Je vais d'abord m'attarder sur l'aspect formel afin d'appuyer l'impérieuse nécessité de découvrir cette œuvre sur le plus grand écran possible, quitte à devoir patienter pour le voir. Imaginez découvrir un tableau de Velasquez ou de Goya in situ dans un musée et découvrir ces mêmes tableaux sur l'écran réduit de votre ordinateur, bien sûr vous verrez la même œuvre, mais dans un cas un vertige vous saisira quand dans l'autre cas ce vertige qui pour moi compte énormément dans l'appréhension que l'on a d'une œuvre sera absent. Or tout le film est plastiquement absolument sublime et les exemples des peintres espagnols que je cite n'est pas anodin, tant il est parcouru de plans et cadres qui obéissent aux règles de construction, d'éclairage, de jeux d'ombres et lumières que l'on retrouve dans cette école picturale. Et cela vaut tant pour les scènes en extérieur, que les scènes en intérieur, tant pour les scènes empruntant au réel que celles relevant du surnaturel.

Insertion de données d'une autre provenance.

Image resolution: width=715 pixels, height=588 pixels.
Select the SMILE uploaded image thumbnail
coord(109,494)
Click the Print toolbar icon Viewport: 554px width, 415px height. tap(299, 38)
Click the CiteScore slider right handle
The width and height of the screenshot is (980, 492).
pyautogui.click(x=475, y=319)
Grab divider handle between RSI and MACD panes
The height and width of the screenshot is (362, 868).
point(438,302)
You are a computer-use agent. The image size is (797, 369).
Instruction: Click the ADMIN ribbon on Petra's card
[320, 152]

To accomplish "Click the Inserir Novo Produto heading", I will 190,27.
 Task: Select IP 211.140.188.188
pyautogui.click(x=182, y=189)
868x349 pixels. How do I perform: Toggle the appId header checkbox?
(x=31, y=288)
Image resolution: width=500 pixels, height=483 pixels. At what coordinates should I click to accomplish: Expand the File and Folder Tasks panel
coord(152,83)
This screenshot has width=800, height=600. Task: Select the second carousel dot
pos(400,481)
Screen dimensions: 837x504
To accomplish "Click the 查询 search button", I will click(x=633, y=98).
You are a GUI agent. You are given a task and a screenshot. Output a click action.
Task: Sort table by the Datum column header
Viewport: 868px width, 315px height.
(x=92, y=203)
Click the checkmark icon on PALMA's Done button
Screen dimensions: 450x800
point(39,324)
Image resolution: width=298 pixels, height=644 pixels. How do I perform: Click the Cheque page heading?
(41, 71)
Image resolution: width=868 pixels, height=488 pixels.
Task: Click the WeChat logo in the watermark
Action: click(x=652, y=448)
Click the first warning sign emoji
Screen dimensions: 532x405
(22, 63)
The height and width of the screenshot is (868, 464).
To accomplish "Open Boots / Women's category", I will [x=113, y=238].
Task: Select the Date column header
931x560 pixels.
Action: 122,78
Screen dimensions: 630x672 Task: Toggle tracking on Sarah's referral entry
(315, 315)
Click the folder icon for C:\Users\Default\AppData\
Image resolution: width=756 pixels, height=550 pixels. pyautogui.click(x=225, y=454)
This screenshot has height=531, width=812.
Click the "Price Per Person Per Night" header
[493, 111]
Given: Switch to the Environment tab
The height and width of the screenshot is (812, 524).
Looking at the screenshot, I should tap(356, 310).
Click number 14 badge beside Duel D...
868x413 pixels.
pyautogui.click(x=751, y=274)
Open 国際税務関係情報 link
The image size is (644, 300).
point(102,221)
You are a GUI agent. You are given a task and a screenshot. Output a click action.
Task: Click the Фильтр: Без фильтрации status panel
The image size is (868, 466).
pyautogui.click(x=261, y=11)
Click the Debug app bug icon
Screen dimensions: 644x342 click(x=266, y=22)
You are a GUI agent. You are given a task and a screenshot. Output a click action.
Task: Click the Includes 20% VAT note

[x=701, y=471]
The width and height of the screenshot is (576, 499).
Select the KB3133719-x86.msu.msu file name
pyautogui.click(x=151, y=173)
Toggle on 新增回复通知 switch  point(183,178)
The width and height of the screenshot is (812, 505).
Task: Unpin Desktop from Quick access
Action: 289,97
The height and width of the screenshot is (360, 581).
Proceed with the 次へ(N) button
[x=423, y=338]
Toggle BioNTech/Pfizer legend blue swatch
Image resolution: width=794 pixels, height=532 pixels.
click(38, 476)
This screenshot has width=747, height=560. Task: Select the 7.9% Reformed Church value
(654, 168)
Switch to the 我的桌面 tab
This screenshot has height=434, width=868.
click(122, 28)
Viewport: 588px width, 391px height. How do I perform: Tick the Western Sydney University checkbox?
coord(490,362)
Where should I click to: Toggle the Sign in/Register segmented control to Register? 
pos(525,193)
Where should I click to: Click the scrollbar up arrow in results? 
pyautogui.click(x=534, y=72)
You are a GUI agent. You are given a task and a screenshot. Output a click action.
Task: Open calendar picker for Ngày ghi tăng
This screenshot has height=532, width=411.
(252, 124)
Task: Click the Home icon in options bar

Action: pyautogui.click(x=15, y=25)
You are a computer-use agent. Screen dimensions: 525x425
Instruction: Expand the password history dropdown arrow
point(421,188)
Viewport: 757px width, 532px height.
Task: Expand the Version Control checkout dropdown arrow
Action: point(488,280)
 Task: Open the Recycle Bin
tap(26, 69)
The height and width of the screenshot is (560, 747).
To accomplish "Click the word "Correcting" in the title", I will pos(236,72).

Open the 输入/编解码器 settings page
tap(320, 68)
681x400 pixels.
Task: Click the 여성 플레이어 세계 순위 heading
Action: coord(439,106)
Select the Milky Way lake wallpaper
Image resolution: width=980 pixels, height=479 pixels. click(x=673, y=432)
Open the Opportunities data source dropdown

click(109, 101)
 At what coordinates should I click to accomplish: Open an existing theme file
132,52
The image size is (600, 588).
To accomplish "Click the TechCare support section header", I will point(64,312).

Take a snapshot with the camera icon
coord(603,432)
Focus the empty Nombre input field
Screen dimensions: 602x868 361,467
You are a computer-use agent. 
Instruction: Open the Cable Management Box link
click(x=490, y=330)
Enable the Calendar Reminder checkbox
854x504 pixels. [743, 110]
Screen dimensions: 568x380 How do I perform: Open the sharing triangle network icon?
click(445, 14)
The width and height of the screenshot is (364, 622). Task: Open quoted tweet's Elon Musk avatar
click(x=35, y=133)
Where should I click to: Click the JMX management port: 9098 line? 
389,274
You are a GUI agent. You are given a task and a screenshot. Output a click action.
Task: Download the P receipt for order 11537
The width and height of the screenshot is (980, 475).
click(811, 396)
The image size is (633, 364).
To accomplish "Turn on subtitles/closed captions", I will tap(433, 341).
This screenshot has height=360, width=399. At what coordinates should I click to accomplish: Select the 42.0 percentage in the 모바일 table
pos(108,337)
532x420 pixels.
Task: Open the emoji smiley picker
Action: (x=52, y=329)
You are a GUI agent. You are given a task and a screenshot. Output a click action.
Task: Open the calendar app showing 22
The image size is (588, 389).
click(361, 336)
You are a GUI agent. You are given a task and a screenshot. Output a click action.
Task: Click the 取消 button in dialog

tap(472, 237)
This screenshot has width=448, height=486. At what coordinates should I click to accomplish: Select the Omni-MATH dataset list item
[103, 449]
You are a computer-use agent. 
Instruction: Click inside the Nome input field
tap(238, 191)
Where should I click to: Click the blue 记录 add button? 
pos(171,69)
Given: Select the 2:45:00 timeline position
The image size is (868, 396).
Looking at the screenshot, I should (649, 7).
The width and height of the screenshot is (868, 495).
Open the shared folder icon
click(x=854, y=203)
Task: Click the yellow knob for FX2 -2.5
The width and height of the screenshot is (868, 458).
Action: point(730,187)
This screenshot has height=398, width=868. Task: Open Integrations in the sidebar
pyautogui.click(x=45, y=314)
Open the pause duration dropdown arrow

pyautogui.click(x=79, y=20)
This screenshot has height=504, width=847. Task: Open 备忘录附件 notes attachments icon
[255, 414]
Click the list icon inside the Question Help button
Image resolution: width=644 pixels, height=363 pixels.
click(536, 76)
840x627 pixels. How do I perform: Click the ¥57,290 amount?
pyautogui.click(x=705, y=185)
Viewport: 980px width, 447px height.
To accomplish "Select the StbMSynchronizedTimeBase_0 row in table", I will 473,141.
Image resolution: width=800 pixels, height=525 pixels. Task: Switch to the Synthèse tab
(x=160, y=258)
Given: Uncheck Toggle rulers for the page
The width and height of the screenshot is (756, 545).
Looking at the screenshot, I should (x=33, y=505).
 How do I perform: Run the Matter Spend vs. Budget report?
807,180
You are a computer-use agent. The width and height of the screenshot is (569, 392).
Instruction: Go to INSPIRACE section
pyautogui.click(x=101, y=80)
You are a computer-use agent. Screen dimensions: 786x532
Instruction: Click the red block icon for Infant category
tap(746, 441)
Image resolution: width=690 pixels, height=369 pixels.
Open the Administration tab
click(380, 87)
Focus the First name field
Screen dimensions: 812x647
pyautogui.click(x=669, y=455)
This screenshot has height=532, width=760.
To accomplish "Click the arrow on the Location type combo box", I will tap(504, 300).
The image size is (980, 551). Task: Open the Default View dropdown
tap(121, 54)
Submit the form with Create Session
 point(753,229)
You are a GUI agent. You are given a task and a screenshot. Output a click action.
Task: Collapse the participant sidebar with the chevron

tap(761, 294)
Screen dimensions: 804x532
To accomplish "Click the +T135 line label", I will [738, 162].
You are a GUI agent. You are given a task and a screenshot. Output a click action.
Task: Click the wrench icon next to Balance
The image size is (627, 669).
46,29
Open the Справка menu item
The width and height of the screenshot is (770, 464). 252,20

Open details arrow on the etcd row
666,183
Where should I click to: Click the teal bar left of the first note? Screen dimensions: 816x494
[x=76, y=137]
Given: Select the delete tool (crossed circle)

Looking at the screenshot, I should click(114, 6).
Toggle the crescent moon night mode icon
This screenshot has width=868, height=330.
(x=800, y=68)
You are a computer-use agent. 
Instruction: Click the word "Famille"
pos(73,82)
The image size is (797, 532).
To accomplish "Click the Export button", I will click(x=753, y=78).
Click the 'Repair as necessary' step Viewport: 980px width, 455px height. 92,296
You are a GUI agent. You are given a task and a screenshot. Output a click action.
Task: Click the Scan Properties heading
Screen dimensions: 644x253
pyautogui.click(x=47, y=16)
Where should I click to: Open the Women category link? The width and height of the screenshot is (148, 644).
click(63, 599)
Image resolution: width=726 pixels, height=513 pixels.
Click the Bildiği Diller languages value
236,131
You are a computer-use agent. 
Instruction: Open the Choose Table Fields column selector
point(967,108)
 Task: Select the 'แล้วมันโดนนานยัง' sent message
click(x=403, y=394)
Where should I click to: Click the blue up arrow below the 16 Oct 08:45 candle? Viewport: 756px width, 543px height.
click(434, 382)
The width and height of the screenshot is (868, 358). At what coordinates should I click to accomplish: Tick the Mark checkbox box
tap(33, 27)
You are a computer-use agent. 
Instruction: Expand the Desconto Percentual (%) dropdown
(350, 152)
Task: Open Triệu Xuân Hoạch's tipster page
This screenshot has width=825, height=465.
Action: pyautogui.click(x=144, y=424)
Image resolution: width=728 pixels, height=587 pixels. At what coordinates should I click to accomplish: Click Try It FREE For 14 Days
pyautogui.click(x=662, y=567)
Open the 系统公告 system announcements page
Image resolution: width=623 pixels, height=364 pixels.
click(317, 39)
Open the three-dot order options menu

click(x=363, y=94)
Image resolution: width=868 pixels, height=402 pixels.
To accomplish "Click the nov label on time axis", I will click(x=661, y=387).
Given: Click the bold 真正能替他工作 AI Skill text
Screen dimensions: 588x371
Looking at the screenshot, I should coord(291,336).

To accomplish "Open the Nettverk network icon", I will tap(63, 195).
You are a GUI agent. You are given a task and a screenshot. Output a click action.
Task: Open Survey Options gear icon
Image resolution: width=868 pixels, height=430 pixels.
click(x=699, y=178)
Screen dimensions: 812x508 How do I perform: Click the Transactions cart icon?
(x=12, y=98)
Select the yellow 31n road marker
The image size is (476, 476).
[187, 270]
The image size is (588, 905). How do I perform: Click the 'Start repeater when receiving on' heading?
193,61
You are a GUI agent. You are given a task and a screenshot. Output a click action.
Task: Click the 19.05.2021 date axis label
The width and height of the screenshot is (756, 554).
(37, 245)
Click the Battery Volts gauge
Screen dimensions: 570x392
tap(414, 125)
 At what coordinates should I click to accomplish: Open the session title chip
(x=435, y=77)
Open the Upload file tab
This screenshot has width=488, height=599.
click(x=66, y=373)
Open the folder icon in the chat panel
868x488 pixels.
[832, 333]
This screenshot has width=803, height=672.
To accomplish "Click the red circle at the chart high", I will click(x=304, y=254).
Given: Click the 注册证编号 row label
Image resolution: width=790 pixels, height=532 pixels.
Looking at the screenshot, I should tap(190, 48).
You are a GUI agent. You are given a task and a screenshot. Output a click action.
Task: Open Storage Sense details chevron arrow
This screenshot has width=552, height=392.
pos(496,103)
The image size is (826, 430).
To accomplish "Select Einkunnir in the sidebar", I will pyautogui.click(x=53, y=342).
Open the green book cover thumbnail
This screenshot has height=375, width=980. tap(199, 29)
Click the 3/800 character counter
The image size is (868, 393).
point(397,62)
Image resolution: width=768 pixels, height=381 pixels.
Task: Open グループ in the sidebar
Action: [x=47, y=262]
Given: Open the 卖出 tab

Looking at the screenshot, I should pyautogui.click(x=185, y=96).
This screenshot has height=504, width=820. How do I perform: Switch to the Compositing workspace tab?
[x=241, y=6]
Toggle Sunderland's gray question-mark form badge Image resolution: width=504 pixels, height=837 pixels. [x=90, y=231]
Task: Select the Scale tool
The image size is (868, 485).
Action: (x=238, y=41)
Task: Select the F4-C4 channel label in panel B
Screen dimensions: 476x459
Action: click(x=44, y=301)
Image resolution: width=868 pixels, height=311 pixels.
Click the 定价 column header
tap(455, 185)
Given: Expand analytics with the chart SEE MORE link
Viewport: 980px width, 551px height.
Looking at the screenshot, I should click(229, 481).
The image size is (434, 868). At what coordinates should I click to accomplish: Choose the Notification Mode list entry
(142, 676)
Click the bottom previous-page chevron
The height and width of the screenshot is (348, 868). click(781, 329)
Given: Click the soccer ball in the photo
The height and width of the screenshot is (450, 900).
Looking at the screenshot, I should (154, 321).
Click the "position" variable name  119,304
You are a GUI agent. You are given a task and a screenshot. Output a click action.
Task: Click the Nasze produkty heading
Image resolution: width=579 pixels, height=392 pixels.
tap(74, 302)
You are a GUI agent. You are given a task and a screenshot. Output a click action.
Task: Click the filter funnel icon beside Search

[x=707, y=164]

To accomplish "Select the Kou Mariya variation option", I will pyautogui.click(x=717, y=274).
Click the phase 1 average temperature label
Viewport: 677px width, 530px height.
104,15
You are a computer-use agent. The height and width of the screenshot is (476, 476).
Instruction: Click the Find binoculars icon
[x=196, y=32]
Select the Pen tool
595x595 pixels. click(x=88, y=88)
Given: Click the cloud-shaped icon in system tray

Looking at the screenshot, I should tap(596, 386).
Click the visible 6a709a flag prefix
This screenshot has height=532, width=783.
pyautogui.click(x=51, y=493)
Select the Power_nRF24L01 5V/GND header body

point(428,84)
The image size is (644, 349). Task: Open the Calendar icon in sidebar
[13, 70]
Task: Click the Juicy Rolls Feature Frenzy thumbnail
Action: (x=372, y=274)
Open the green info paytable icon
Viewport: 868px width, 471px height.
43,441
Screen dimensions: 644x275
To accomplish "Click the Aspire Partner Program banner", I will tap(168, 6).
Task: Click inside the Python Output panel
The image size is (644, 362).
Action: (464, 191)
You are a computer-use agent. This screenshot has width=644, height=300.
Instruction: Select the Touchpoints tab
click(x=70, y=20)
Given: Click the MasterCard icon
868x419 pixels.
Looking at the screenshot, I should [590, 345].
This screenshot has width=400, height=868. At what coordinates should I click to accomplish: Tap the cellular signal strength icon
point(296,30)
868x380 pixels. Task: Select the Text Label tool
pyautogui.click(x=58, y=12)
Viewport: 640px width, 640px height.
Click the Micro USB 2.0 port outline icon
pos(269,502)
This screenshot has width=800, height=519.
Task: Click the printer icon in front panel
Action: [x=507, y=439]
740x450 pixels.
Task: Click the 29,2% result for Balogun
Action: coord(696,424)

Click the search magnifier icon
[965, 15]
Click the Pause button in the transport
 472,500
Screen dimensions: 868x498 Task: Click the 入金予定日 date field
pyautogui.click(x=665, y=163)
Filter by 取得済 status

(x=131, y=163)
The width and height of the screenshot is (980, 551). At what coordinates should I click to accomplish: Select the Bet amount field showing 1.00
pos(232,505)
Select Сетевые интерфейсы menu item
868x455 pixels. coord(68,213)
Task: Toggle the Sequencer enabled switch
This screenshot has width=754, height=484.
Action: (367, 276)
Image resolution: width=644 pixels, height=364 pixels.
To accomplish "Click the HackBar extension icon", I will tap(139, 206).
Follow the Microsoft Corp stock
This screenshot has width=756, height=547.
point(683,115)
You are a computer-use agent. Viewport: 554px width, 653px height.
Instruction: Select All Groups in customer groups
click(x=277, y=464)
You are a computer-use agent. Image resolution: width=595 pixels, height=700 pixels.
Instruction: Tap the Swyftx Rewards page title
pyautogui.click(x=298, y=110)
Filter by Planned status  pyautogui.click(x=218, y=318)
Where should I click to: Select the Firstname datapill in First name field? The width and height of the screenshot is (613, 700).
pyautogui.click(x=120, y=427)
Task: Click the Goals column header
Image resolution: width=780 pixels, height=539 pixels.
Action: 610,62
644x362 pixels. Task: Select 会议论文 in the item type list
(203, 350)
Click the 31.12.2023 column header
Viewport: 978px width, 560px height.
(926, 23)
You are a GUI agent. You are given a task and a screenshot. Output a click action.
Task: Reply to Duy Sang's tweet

Maintenant je vais développer d'avantage sur son fond, car si je suis évidemment sensible à l'aspect visuel d'un film, il me faut également que cette beauté serve un propos, une histoire, un scénario, des personnages, bref l'antithèse du récemment chroniqué The Northman (2020).
Le contexte, dans l'Espagne très catholique du début du 17° siècle où la figure d'autorité suprême est dévolue à l'église catholique et où sévissait la sainte inquisition, la chasse aux sorcières battait son plein et les premières victimes expiatoires étaient les femmes, coupables a priori car à l'origine du pécher originel mais au-delà coupables a fortiori car sexuellement tentantes, pleines de mystères pour les hommes et à plus forte raison pour les membres d'une église qui a porté le célibat de ses ministres au pinacle.
J'en profite pour vous conseiller l'essai brillant de Mona Cholet "la puissance invaincue des femmes" qui est à ce jour l'écrit le plus exhaustif sur cette question de la représentation et l'image de la femme en ces temps.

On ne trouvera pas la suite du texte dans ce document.